Consider a reduced dose and/or dosing frequency of ZYBAN
in patients with renal impairment (Glomerular Filtration Rate: less than 90 mL
per min). Bupropion and its metabolites are cleared renally and may accumulate
in such patients to a greater extent than usual. Monitor closely for adverse
reactions that could indicate high bupropion or metabolite exposures [see
DOSAGE AND ADMINISTRATION, CLINICAL PHARMACOLOGY].
In patients with moderate to severe hepatic impairment
(Child-Pugh score: 7 to 15), the maximum dose of ZYBAN is 150 mg every other
day. In patients with mild hepatic impairment (Child-Pugh score: 5 to 6),
consider reducing the dose and/or frequency of dosing [see DOSAGE AND
ADMINISTRATION, CLINICAL PHARMACOLOGY].
Drug Abuse And Dependence
Bupropion is not a controlled substance.
Controlled clinical trials conducted in normal
volunteers, in subjects with a history of multiple drug abuse, and in depressed
subjects showed some increase in motor activity and agitation/excitement, often
typical of central stimulant activity.
In a population of individuals experienced with drugs of
abuse, a single oral dose of 400 mg of bupropion produced mild amphetamine-like
activity as compared with placebo on the Morphine-Benzedrine Subscale of the
Addiction Research Center Inventories (ARCI) and a score greater than placebo
but less than 15 mg of the Schedule II stimulant dextroamphetamine on the
Liking Scale of the ARCI. These scales measure general feelings of euphoria and
drug liking which are often associated with abuse potential.
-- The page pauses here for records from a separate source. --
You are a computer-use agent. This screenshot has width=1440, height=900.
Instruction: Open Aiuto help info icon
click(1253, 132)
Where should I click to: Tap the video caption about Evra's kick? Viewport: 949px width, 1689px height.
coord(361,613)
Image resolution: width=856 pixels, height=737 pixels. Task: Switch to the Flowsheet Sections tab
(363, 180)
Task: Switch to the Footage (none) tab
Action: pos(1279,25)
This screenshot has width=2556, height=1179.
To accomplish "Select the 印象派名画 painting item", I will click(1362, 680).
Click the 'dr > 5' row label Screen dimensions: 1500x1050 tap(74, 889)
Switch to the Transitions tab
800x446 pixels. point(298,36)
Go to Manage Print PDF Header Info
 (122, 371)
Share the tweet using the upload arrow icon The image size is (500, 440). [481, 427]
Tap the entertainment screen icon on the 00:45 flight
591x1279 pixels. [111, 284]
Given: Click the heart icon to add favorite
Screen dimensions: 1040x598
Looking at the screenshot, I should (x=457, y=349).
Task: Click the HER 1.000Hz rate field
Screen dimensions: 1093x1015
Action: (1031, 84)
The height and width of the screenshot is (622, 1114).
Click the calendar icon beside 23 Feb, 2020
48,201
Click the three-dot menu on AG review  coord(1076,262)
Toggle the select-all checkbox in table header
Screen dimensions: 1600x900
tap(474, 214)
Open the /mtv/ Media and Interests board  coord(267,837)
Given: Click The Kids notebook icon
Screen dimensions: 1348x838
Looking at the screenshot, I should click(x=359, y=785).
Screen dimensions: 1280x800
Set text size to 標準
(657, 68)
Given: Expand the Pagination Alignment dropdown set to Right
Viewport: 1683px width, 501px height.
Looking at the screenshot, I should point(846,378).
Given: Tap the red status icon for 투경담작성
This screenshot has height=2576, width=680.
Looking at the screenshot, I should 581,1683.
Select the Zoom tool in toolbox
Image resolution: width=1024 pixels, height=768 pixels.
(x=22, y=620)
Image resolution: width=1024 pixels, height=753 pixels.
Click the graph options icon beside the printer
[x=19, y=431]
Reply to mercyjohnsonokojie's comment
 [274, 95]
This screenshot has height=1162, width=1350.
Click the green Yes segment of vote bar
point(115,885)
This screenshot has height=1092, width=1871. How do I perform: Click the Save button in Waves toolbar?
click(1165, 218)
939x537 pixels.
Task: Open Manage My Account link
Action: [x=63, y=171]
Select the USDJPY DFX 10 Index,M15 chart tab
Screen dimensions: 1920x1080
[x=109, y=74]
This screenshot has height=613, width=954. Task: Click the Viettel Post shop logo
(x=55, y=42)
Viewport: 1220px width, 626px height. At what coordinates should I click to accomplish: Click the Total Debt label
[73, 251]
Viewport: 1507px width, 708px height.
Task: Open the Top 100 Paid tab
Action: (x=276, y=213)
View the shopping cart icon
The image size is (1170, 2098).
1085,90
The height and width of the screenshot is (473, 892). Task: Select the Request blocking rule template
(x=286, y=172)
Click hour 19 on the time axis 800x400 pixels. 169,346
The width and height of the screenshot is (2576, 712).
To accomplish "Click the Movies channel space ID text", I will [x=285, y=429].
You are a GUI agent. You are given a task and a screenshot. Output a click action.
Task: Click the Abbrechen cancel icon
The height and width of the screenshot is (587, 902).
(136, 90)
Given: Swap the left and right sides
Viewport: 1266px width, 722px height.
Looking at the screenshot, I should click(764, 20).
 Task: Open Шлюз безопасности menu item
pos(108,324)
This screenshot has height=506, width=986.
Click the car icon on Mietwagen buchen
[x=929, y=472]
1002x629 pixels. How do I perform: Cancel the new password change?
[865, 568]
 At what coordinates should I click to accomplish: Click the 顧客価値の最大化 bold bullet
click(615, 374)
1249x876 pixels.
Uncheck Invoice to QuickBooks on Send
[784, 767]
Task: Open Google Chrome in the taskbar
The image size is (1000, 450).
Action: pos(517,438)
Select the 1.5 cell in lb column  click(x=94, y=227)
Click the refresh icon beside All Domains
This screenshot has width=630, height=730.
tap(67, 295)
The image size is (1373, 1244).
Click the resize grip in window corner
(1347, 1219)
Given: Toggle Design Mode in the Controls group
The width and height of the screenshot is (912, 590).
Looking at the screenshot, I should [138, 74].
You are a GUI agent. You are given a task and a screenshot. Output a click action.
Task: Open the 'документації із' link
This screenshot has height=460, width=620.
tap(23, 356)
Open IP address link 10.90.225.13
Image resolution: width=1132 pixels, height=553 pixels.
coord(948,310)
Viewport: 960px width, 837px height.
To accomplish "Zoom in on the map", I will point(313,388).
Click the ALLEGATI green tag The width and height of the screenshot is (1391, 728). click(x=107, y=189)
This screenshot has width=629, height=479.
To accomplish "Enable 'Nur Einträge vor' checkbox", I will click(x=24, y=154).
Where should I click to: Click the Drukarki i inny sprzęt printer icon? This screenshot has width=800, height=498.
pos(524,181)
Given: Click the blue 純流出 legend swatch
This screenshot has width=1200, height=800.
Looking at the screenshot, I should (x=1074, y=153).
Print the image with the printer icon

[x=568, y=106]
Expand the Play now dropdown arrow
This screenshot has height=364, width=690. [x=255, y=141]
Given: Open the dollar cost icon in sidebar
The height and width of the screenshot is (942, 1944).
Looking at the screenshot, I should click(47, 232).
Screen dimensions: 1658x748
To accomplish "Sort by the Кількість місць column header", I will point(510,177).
Findings in clinical trials, however, are not known to
reliably predict the abuse potential of drugs. Nonetheless, evidence from
single-dose trials does suggest that the recommended daily dosage of bupropion
when administered orally in divided doses is not likely to be significantly reinforcing
to amphetamine or CNS stimulant abusers. However, higher doses (which could not
be tested because of the risk of seizure) might be modestly attractive to those
who abuse CNS stimulant drugs.
ZYBAN is intended for oral use only. The inhalation of
crushed tablets or injection of dissolved bupropion has been reported. Seizures
and/or cases of death have been reported when bupropion has been administered
intranasally or by parenteral injection.
Studies in rodents and primates demonstrated that
bupropion exhibits some pharmacologic actions common to psychostimulants. In
rodents, it has been shown to increase locomotor activity, elicit a mild
stereotyped behavior response, and increase rates of responding in several schedule-controlled
behavior paradigms. In primate models assessing the positive-reinforcing effects
of psychoactive drugs, bupropion was self-administered intravenously. In rats,
bupropion produced amphetamine-like and cocaine-like discriminative stimulus
effects in drug discrimination paradigms used to characterize the subjective
effects of psychoactive drugs.
The possibility that bupropion may induce dependence
should be kept in mind when evaluating the desirability of including the drug
in smoking cessation programs of individual patients.